June crop reports from USDA often don't attract a whole lot of attention from the market because the agency typically doesn't make major changes to the month's forecasts, preferring to wait until July and August, when more data is available.
But the 2012 edition of the June report attracted considerable attention. It was the first time production, supply and demand data was released while markets were open, allowing for real time trade. Rather than analyze the data for two hours, as happened in the past, traders scrambled to understand the 40-page report, which covers 18 commodities.
Computerized systems run by so-called high frequency traders, as expected had the first say.
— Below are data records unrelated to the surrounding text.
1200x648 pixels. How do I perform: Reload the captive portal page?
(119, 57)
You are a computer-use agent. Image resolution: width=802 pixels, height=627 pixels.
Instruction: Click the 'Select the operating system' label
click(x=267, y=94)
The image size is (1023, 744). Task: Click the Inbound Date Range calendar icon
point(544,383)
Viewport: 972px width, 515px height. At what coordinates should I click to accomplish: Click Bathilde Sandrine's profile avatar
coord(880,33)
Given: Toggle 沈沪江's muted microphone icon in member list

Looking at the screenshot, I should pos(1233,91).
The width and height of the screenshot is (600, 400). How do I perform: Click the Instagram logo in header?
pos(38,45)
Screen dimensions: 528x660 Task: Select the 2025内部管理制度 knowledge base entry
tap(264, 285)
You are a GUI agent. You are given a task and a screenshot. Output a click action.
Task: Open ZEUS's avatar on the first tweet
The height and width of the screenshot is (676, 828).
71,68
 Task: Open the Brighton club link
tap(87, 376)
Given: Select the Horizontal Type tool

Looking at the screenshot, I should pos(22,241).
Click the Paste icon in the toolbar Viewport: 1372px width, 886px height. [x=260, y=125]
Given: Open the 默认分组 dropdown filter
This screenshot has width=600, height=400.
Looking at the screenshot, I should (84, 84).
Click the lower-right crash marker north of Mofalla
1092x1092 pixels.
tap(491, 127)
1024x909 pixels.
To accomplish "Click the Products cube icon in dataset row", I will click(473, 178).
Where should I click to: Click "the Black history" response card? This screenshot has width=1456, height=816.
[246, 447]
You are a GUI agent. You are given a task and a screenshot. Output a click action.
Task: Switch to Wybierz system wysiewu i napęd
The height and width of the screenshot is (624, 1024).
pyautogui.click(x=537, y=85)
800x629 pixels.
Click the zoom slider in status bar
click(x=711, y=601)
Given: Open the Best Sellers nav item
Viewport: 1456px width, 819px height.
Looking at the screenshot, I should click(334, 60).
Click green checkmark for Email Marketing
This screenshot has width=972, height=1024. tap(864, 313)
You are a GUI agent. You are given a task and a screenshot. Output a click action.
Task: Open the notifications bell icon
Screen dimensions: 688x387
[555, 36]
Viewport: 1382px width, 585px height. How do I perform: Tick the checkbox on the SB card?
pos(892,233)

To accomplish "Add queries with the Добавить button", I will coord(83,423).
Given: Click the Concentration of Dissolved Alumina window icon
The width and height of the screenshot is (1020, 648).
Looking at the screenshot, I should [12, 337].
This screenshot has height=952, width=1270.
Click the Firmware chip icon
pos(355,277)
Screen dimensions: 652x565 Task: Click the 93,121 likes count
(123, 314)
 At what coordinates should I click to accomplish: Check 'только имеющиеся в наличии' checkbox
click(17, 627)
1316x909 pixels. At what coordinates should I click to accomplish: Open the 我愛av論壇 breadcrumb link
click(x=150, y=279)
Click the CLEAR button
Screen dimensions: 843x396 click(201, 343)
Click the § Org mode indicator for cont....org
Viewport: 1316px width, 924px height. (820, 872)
These "black boxes" can react to breaking headlines by digesting machine readable news feeds sold by information providers.
Today they clearly were way ahead of the humans. The initial ticks of July corn in the first three-hundredths of a second after the report headlines flashed took prices down two cents. But by the time 12-hundrethds of a second elapsed prices were six cents off their lows, responding to sharply higher soybean prices. Just .28 of a second after the open, futures traded in a 10 ½ cent range.
Eventually, prices fell again, trading a range of almost 25 cents in the first four minutes. Yet that type of volatility is not unusual on report days. By the time of the normal pit open at 9:30, some traders were already complaining about the quiet trade.
Overall, traders breathed a sigh of relief, but wondered if more crucial numbers – say the June 29 acreage and grain stocks or Aug. 10 supply and demand reports – could have a bigger chance for the system to break down.
There also were concerns about access to reports from USDA's website. While some reported the compete reports available right away, there were unconfirmed reports some users waited as long as 20 minutes before being able to download the data. USDA, however, said there were no problems.
"In the end, prices ended up pretty much where there were expected to following the report's release," stated Farm Futures' Market Analyst Arlan Suderman, "but antacids were at a premium during those initial minutes of price volatility for those who had 'skin in the game' with something to lose."